Chapter 3: An Old Friend

 •  21 min. read  •  grade level: 6
 
FORESTER had just finished his walk round the ruins, and had noticed how the new farm buildings seemed interwoven with the old fabric, as if they were striving to infuse fresh life into the decaying place, when he found himself approaching the outside of the grand entrance gate. And there, bending on his stick, was the old man. The bright August sunshine had tempted him out, and he was basking in its warmth and leaning upon the old gateposts for support.
‘Well, sir, what do you think of Hildick Castle?’ he asked, as he saw the doctor approaching.
‘It’s a splendid old place,’ said Forester; ‘it must have been grand in its day.’
‘Grand? I should think so,’ said the old man; ‘but it’s coming down fast—bit by bit.
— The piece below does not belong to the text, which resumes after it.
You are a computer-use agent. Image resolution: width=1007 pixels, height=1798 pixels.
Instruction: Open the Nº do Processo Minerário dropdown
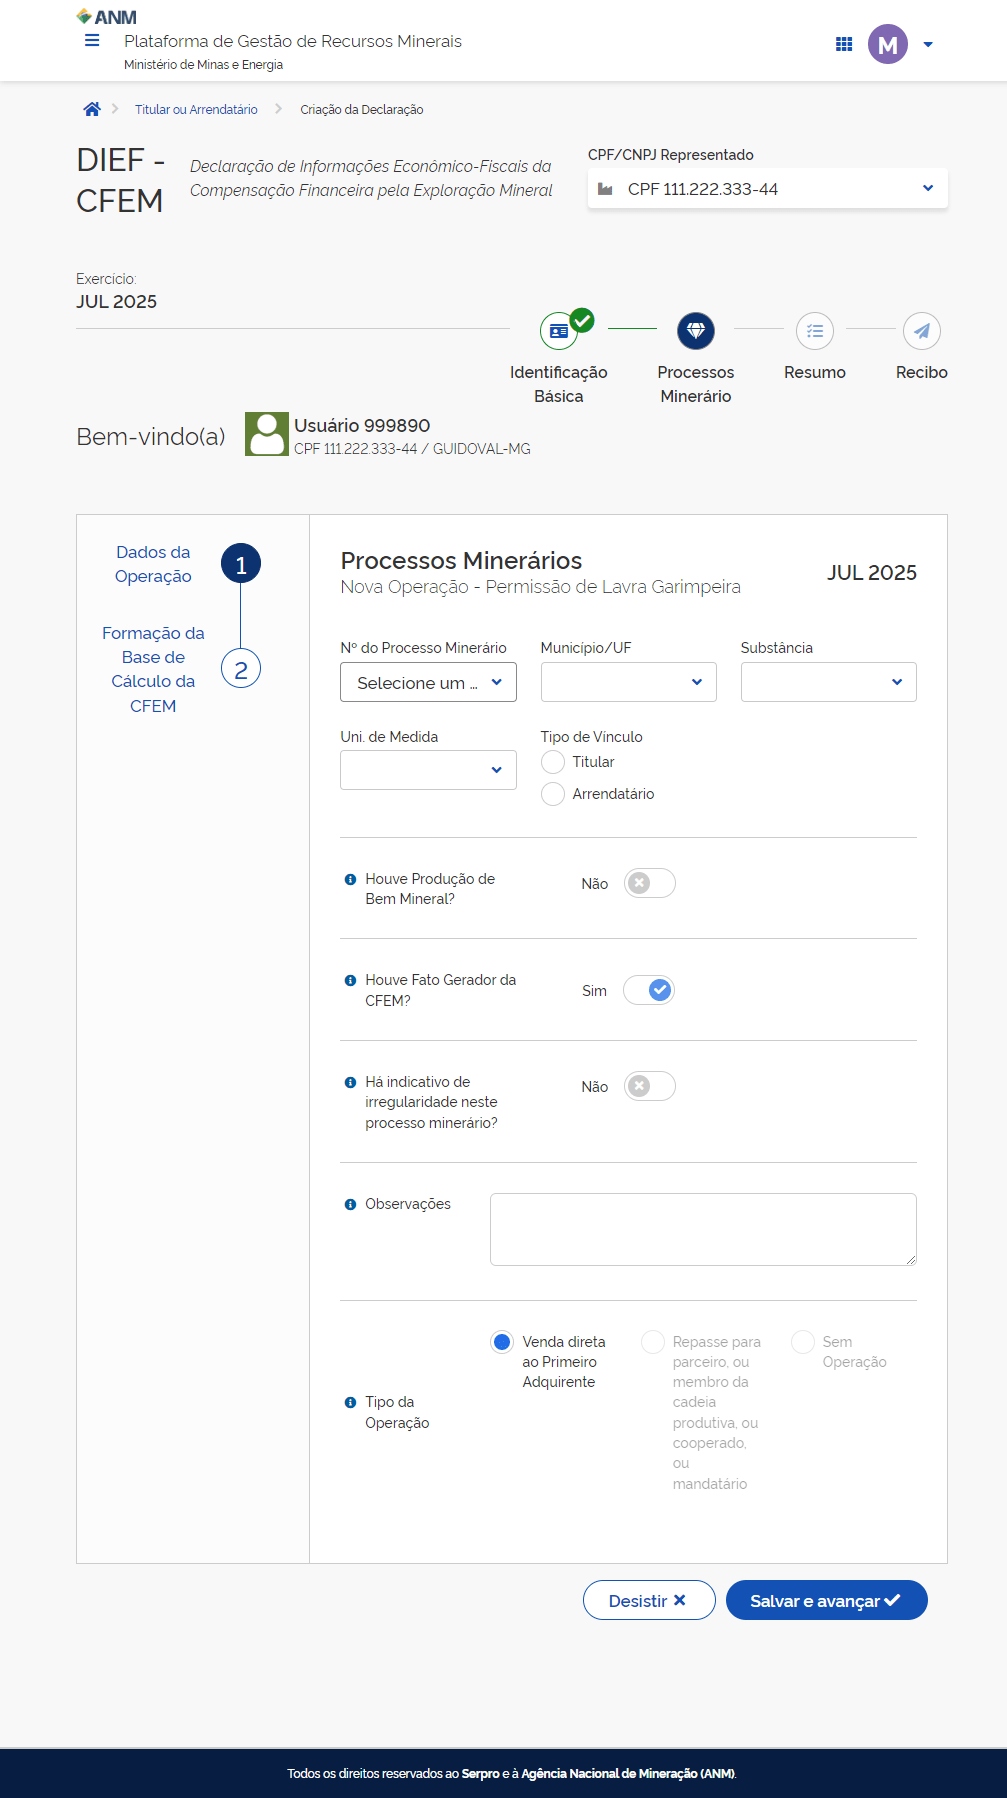pos(428,682)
I’ve seen a great deal of it go since I was a boy; ay, and Rupert will see more go, and young Leonard will see more still. You were asking about the loft, sir; would you like to go up? You’re welcome, if you would care to see it.’
Forester thanked him, and the old man led the way to a door which opened into the courtyard not far from the large gateway. Several bats flew out of dark corners as they entered, and a great rat ran across the floor. This part of the building had, in bygone days, been the guardroom of the Castle, where the armed men, on watch at the gate, had warmed themselves at the large open fire on the hearth.
Here again were chimney-corners, and close to the fire was another ancient bed-place where the man who had come off guard might stretch himself on a winter’s night in warmth and comfort, as soon as he was relieved by a change of guards, and his long cold outlook was ended.
This old room and another opening out of it were used as lumber rooms, where all manner of things were stored away—an ancient pump, a bicycle, pieces of wood, tools of various kinds, bird cages, trestles, broken chairs, a churn, an old door, mole traps, and a variety of other articles.
The two rooms bore traces of having been used as a dwelling-place at no very remote date; soot was still hanging in the wide chimney; strong hooks for ham and bacon were fastened in the beams overhead, and an oak chest was standing under the narrow window.
‘My old grandmother lived in these rooms,’ said Mr. Norris; ‘many a bit of cake have I eaten sitting in that chimney-corner. I used to like to come in here when I was a youngster. This way, sir, up this old narrow staircase.’
As Forester followed him, he noticed that the stone steps wound round the inside of a high turret which stood close to the gateway, and from which there was a passage leading over the top of the gate. Every here and there were narrow slits in the thick wall, from which the guards could see the approach to the Castle. The steps brought them at last into the large room which went by the name of the loft.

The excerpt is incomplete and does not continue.